*Exercise*.
Copy out the stretch from "Where should I click to: Click the Mythic" through "[x=325, y=292]" in the items below, swapping "screenshot" for "screen capture" and leaving everything else unchanged.
*****
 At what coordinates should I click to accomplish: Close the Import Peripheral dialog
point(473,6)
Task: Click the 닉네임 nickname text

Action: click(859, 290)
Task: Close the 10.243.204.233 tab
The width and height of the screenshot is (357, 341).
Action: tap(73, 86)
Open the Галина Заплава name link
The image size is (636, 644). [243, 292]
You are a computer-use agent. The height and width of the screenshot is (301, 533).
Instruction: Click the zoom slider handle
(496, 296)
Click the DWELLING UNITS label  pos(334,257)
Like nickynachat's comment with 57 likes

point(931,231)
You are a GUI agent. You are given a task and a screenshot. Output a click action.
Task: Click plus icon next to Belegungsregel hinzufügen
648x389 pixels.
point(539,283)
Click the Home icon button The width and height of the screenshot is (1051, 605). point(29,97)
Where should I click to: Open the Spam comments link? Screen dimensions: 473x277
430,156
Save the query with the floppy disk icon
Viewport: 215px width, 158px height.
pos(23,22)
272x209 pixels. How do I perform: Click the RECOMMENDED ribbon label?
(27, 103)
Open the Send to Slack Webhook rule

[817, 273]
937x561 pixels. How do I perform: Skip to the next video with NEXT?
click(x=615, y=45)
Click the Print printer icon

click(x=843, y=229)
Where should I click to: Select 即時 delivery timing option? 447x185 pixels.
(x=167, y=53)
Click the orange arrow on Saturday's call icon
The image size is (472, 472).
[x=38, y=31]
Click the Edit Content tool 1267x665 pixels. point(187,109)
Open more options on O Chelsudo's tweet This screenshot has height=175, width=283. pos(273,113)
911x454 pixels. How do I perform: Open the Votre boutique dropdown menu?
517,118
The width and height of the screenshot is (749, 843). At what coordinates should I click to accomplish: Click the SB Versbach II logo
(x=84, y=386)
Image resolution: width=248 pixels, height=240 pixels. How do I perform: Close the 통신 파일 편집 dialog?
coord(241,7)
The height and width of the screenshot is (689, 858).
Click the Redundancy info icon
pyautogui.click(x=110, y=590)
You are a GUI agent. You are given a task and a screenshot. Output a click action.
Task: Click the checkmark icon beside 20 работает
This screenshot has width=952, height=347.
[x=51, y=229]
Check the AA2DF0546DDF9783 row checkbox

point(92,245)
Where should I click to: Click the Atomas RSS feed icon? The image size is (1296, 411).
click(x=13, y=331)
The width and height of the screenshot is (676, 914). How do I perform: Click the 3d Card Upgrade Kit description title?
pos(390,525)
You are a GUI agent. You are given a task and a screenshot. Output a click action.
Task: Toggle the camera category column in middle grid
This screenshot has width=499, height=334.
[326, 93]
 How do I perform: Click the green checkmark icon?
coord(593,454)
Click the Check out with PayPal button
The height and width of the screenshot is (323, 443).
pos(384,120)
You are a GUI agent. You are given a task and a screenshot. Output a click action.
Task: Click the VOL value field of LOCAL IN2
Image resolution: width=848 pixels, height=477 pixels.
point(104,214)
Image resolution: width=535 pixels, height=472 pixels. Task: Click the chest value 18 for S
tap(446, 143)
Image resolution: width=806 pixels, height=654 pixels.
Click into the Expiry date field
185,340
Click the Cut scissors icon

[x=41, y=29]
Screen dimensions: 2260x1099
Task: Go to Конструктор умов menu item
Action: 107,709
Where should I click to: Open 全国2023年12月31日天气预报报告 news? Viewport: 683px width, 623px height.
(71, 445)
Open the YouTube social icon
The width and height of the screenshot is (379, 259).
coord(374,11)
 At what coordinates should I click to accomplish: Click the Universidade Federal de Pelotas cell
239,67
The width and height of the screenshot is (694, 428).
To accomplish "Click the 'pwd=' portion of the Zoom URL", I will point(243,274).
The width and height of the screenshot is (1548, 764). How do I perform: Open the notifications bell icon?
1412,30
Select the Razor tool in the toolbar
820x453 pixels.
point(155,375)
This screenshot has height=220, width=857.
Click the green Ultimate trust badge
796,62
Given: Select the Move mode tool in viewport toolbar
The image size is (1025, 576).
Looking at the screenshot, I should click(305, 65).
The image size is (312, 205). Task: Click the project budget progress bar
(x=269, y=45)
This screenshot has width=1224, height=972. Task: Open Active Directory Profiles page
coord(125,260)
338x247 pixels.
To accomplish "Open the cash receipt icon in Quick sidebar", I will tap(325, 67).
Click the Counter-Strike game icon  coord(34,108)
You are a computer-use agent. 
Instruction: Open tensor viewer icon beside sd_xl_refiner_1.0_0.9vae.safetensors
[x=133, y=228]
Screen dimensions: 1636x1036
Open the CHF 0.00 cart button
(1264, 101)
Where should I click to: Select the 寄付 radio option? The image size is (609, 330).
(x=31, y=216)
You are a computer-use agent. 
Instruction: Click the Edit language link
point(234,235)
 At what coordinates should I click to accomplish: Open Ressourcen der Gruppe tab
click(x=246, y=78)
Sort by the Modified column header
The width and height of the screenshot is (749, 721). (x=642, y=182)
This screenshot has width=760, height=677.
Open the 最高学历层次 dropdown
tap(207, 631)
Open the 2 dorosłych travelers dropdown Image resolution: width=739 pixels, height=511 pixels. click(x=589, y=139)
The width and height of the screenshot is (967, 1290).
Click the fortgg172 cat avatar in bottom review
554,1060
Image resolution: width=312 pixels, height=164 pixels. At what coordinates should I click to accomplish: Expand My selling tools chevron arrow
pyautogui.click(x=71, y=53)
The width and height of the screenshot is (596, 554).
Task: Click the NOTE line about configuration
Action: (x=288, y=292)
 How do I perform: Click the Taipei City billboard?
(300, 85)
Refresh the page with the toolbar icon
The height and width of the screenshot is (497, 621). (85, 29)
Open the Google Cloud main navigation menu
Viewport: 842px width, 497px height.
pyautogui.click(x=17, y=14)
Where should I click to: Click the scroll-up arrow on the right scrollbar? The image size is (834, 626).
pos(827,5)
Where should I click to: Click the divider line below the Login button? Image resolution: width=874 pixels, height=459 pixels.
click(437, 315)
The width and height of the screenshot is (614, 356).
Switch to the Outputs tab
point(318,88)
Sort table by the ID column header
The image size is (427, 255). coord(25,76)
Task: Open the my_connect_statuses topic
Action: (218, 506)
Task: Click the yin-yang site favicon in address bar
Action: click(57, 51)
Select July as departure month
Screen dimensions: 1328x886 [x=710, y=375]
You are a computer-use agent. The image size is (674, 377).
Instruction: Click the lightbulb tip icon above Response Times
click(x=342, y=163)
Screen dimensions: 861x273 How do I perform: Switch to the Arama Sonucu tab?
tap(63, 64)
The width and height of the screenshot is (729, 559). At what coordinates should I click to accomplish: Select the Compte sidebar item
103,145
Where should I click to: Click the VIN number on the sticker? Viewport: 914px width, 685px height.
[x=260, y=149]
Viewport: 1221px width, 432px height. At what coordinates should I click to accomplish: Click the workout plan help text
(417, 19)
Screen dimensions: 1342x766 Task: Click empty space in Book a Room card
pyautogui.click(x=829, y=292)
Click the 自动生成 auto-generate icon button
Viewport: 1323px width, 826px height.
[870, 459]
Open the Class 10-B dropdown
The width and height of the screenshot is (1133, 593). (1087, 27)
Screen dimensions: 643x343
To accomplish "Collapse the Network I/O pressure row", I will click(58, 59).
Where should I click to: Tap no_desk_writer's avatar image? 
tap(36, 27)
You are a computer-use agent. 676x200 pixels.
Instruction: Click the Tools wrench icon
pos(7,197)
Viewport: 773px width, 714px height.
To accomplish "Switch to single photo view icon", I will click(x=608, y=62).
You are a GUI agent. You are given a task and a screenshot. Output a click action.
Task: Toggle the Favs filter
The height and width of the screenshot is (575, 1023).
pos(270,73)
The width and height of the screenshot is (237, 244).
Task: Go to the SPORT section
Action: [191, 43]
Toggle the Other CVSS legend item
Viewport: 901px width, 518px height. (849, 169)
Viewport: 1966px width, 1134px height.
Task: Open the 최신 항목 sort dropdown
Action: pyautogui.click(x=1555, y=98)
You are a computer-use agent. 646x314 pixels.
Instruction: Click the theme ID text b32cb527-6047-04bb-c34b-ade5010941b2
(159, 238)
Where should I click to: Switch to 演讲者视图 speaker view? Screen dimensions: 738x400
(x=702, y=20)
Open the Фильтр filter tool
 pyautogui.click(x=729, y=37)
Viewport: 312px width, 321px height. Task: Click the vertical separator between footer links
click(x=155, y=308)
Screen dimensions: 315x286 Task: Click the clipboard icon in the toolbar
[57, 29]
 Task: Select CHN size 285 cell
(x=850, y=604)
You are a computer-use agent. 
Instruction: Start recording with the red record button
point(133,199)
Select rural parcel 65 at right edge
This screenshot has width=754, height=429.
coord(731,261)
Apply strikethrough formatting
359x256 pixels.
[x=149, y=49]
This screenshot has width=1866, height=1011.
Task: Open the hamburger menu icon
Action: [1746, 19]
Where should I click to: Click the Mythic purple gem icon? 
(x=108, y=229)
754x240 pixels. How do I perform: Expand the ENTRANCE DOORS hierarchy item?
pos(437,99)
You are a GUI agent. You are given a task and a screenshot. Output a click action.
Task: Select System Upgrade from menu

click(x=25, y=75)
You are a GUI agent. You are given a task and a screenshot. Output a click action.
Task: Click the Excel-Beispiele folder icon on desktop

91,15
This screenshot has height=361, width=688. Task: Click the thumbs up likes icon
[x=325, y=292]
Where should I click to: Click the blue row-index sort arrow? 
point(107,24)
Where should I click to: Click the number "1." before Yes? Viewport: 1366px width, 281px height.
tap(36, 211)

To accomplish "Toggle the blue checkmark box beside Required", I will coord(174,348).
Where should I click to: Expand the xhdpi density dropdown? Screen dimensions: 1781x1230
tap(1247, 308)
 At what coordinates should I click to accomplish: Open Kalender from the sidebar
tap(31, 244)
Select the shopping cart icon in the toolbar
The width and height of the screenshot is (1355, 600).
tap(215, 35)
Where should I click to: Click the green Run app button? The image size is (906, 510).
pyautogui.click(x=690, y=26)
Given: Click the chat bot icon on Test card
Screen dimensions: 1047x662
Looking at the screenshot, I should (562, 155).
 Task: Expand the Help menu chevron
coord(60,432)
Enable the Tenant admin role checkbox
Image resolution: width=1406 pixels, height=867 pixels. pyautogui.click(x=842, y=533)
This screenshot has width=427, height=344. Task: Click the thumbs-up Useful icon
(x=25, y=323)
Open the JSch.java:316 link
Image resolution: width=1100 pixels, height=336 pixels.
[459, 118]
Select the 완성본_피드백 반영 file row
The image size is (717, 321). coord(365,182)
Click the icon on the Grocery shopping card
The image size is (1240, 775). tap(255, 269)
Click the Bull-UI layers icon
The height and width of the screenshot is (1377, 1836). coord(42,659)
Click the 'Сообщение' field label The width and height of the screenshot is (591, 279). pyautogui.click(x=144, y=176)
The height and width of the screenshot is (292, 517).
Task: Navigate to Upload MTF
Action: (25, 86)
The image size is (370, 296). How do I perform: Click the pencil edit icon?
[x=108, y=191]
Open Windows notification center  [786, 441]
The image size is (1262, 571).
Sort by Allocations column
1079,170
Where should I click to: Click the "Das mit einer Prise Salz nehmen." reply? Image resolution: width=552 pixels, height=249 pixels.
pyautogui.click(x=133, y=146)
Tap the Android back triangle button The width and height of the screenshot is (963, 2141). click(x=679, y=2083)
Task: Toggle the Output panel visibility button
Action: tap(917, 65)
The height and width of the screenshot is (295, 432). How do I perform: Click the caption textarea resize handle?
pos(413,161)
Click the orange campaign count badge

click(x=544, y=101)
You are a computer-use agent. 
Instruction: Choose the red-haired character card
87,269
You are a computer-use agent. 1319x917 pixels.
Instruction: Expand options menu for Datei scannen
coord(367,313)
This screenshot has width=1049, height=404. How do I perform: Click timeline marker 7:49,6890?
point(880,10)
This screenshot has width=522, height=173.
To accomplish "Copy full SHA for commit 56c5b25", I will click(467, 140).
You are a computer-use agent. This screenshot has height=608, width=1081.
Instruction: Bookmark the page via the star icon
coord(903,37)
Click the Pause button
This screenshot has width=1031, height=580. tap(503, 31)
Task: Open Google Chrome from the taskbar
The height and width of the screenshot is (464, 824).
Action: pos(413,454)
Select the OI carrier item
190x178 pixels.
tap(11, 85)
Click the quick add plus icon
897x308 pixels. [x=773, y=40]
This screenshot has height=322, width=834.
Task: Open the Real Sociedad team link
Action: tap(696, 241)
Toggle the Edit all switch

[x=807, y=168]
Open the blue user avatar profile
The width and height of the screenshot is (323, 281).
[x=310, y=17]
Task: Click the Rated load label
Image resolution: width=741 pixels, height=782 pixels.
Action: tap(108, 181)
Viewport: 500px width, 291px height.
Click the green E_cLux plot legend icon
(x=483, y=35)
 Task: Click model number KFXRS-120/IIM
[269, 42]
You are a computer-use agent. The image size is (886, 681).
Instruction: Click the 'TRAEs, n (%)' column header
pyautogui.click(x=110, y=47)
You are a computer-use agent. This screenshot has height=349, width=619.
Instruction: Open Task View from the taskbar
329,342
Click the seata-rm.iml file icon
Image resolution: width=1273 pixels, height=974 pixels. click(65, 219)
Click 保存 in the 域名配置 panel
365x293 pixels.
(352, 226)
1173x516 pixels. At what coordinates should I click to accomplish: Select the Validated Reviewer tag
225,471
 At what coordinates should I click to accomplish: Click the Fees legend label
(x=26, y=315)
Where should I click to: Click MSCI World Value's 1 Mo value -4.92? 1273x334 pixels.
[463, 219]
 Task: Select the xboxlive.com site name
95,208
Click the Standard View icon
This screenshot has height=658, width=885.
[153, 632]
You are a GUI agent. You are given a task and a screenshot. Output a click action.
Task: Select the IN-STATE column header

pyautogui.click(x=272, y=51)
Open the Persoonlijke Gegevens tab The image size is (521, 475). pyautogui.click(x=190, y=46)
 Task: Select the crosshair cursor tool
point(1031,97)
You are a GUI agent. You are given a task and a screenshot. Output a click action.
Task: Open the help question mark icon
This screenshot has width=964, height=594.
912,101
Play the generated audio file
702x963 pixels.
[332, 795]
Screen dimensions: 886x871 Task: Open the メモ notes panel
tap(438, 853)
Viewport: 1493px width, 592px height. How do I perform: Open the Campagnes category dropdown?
*****
*Full output*.
Where should I click to: Click the Mythic purple gem icon? 
(x=108, y=229)
754x240 pixels. How do I perform: Expand the ENTRANCE DOORS hierarchy item?
pos(437,99)
You are a GUI agent. You are given a task and a screen capture. Output a click action.
Task: Select System Upgrade from menu

click(x=25, y=75)
You are a GUI agent. You are given a task and a screen capture. Output a click action.
Task: Click the Excel-Beispiele folder icon on desktop

91,15
This screen capture has height=361, width=688. Task: Click the thumbs up likes icon
[x=325, y=292]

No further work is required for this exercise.